MartinDr141 hat gesagt.:
			
		

> Macht es einen Unterschied, ob ich das Feld bei der Deklaration gleich initialisiere oder ob ich das Feld erst im Konstruktor initialisieren? (Mal ausgegangen davon, dass es nur einen Konstruktor gibt)



Es gibt einen Fall (ok, eigentlich mehrere), bei denen es einen Unterschied gibt. 
Hast du mehr als einen Konstruktor, dann gibt es hier einen Unterschied zwischen den beiden Varianten. Es kann sein, dass du in Konstruktor 1 den Wert anders initialisieren möchtest als in Konstruktor 2. 
Vergisst du nun die Initialisierung in einem der Konstruktoren, dann würde natürlich die Standardinitialisierung zum Einsatz kommen. Da hast du dann das Problem, dass du eine initialisierte Variable hast und der Compiler dich nicht warnen kann. Würdest du diese nun lesen und mit der weiter arbeiten, du hättest ein Problem (wegen ggf. falsche Initialisierung).

Fällt nicht großartig ins Gewicht, da dieser Fall wohl eher selten eintritt, immerhin müsste man die Variable initialisieren (direkt bei Deklaration) und gleichzeitig auch in einem Konstruktor einen anderen Wert erwarten (unwahrscheinlich dass man sie dann schon initialisiert), aber es ist halt eine mögliche Fehlerquelle. 

Trotzdem finde ich ist der bessere Platz zur Initialisierung der Konstruktor, da du hier den gesamten Initialierungsvorgang an einer Stelle hast. 

Gruß Der Anmeldeboykottierer


----------

* _VORLIEGENDE DATEN_:
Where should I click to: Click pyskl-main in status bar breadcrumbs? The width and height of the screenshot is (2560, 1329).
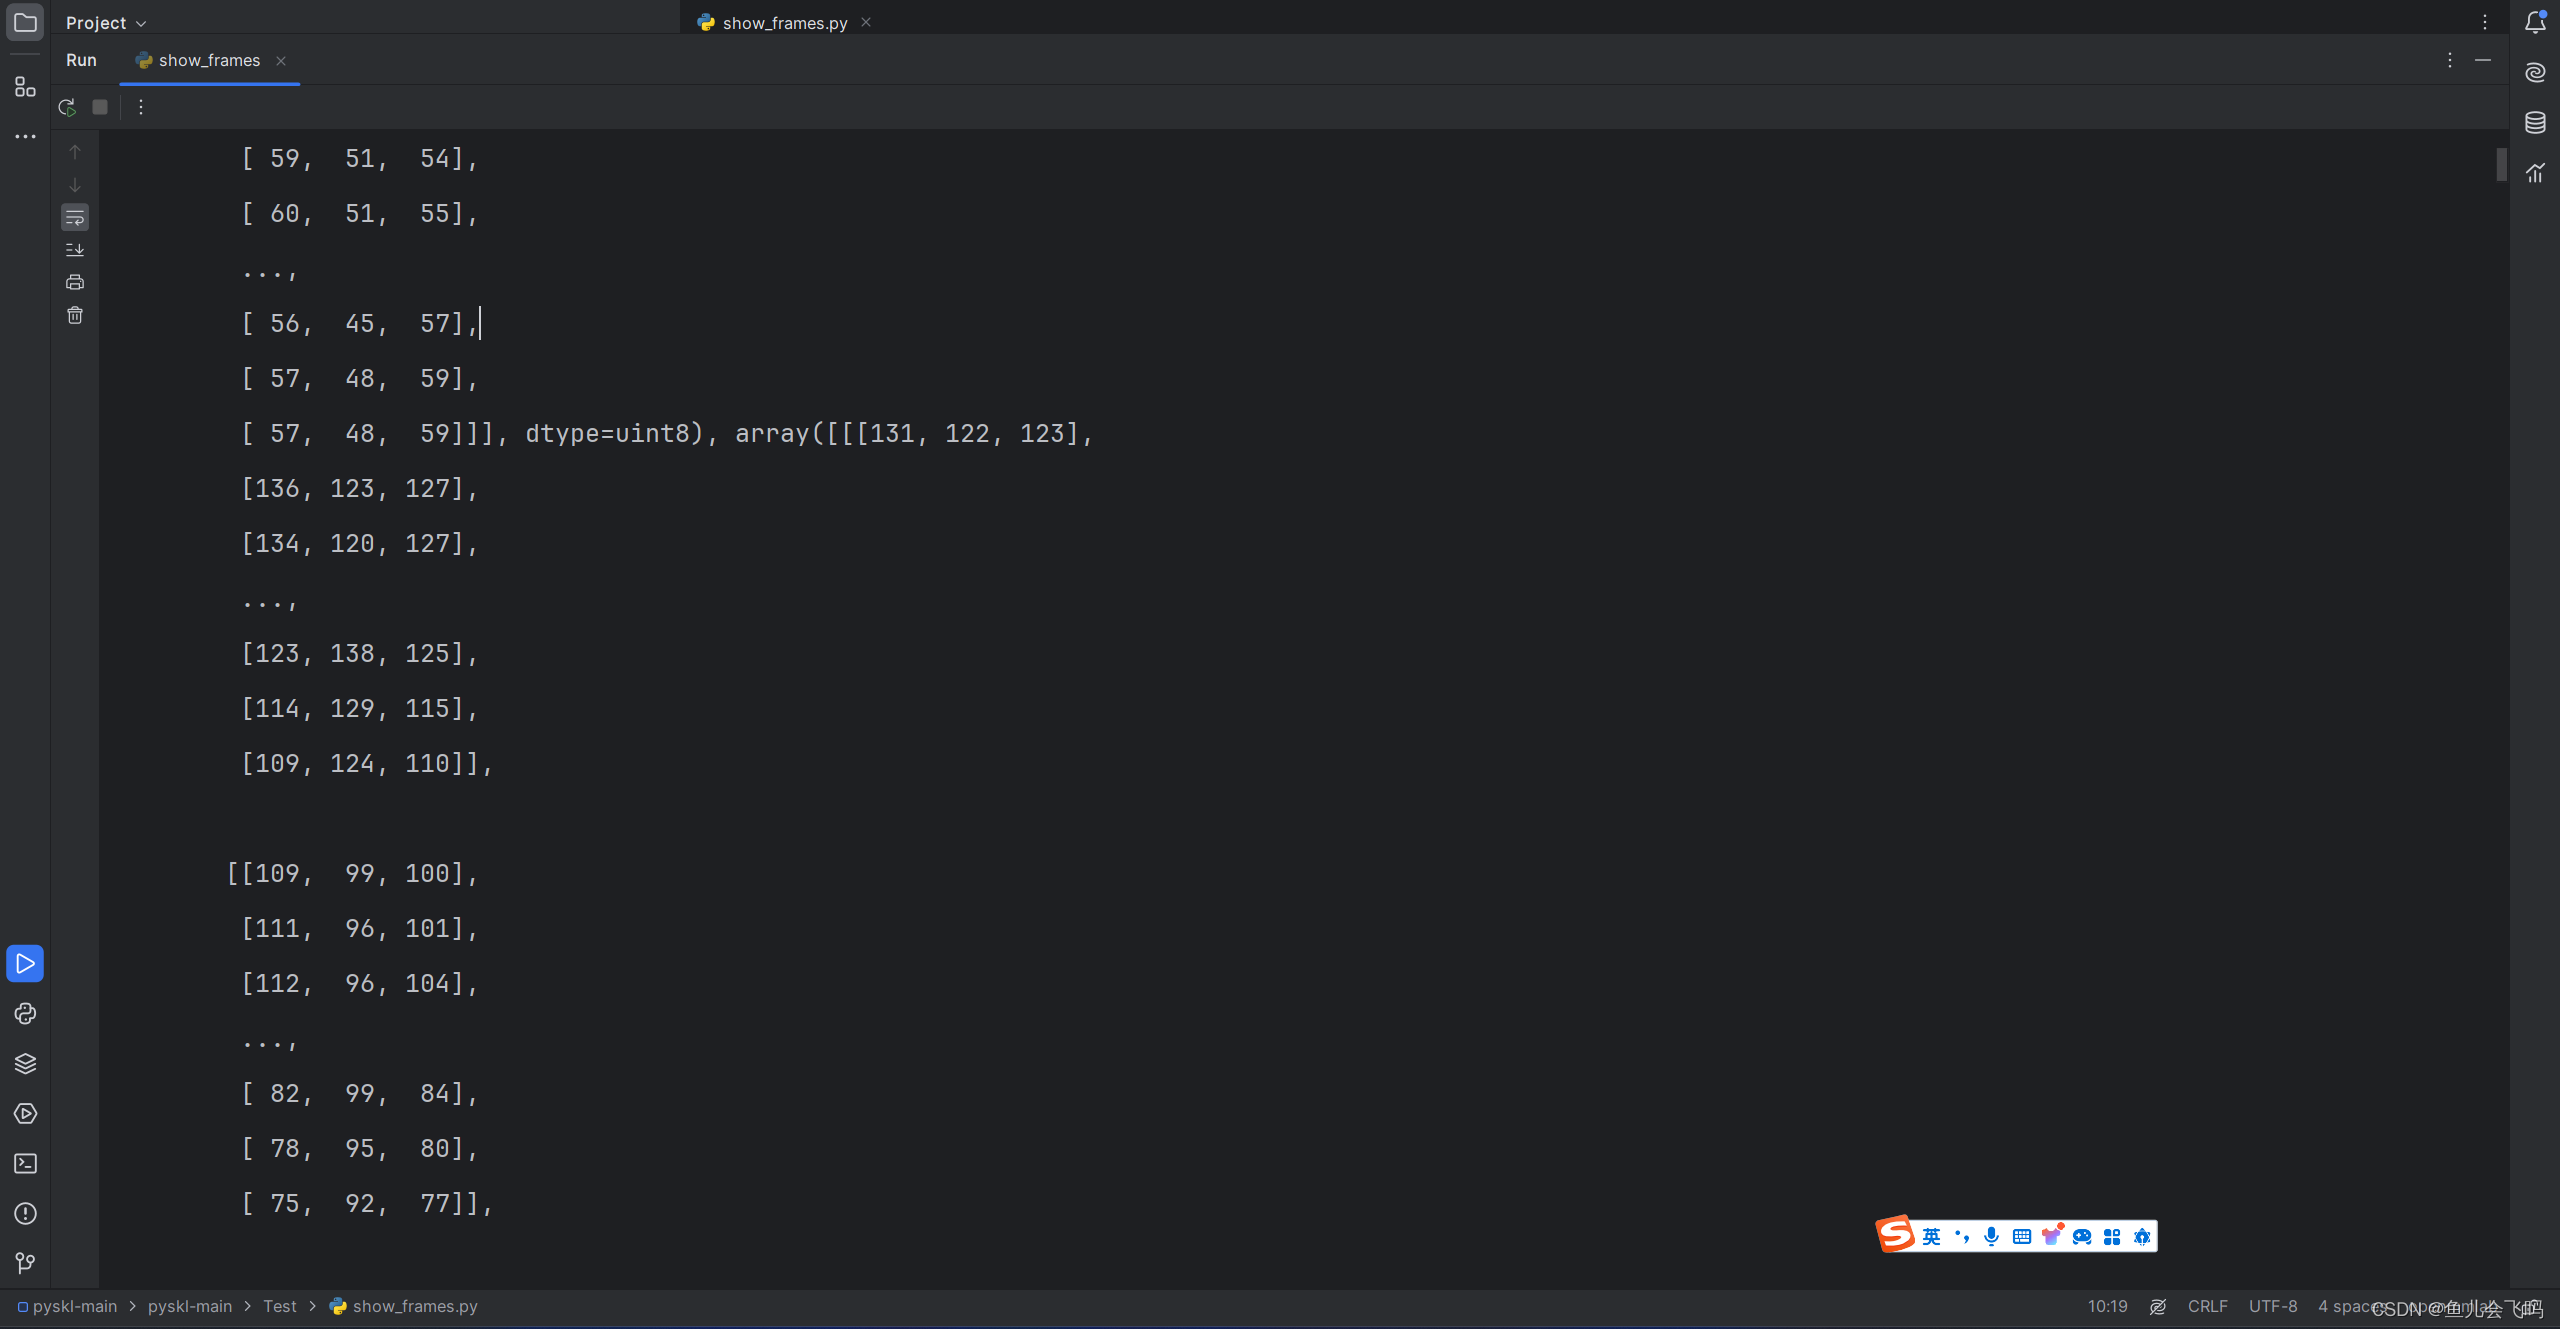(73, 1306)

==

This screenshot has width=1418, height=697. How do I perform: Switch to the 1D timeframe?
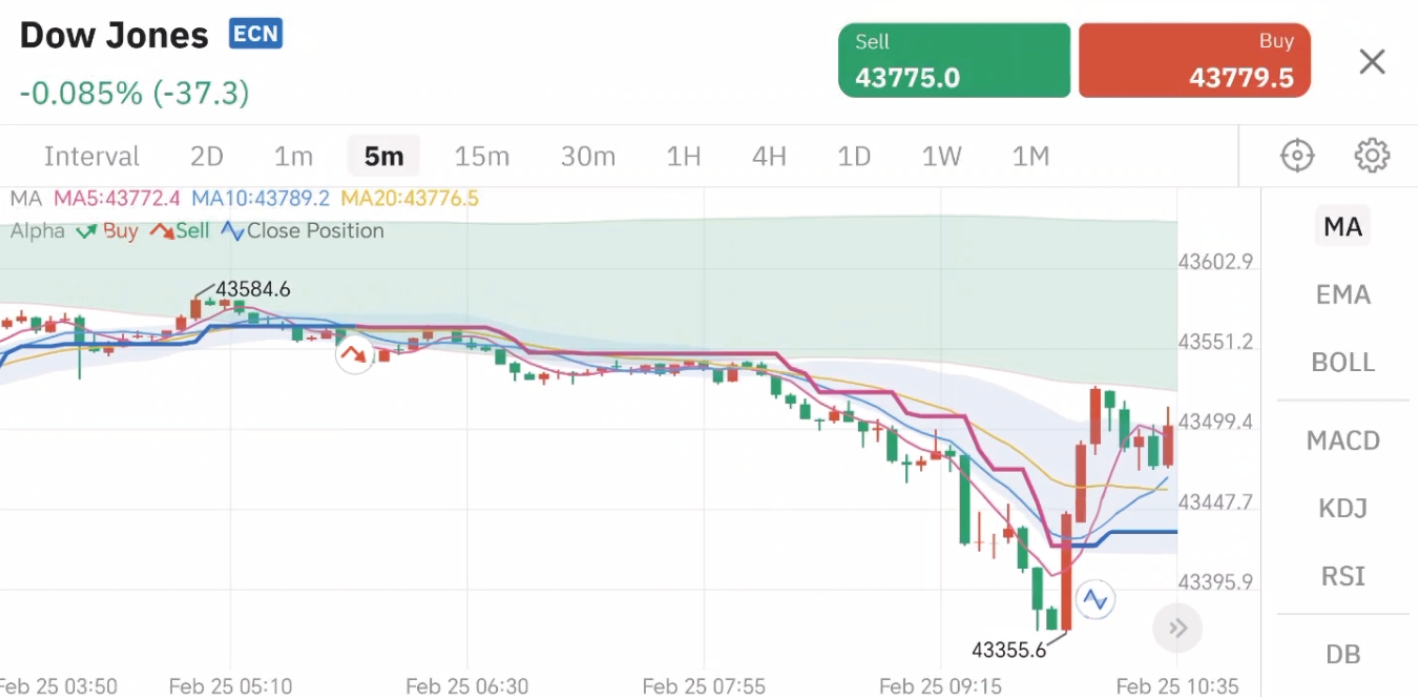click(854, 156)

* _SCHRIFTLICHE AUFGABEN_:
1) Schreib aus dem Forenbeitrag zur Initialisierung den Abschnitt heraus, der mit den Worten „Hast du mehr“ anfängt und mit „ggf. falsche Initialisierung).“ aufhört.
2) Beantworte zum Forenbeitrag zur Initialisierung die folgenden Fragen, jede in einer eigenen Zeile:
(a) Was kommt zum Einsatz, wenn man die Initialisierung in einem der Konstruktoren vergisst?
(b) Wie oft tritt der beschriebene Fall laut Beitrag wohl ein?
(c) Welchen Ort hält der Verfasser für den besseren Platz zur Initialisierung?

* _LÖSUNGEN DER AUFGABEN_:
1)
Hast du mehr als einen Konstruktor, dann gibt es hier einen Unterschied zwischen den beiden Varianten. Es kann sein, dass du in Konstruktor 1 den Wert anders initialisieren möchtest als in Konstruktor 2. 
Vergisst du nun die Initialisierung in einem der Konstruktoren, dann würde natürlich die Standardinitialisierung zum Einsatz kommen. Da hast du dann das Problem, dass du eine initialisierte Variable hast und der Compiler dich nicht warnen kann. Würdest du diese nun lesen und mit der weiter arbeiten, du hättest ein Problem (wegen ggf. falsche Initialisierung).

2)
(a) Die Standardinitialisierung.
(b) Eher selten.
(c) Den Konstruktor.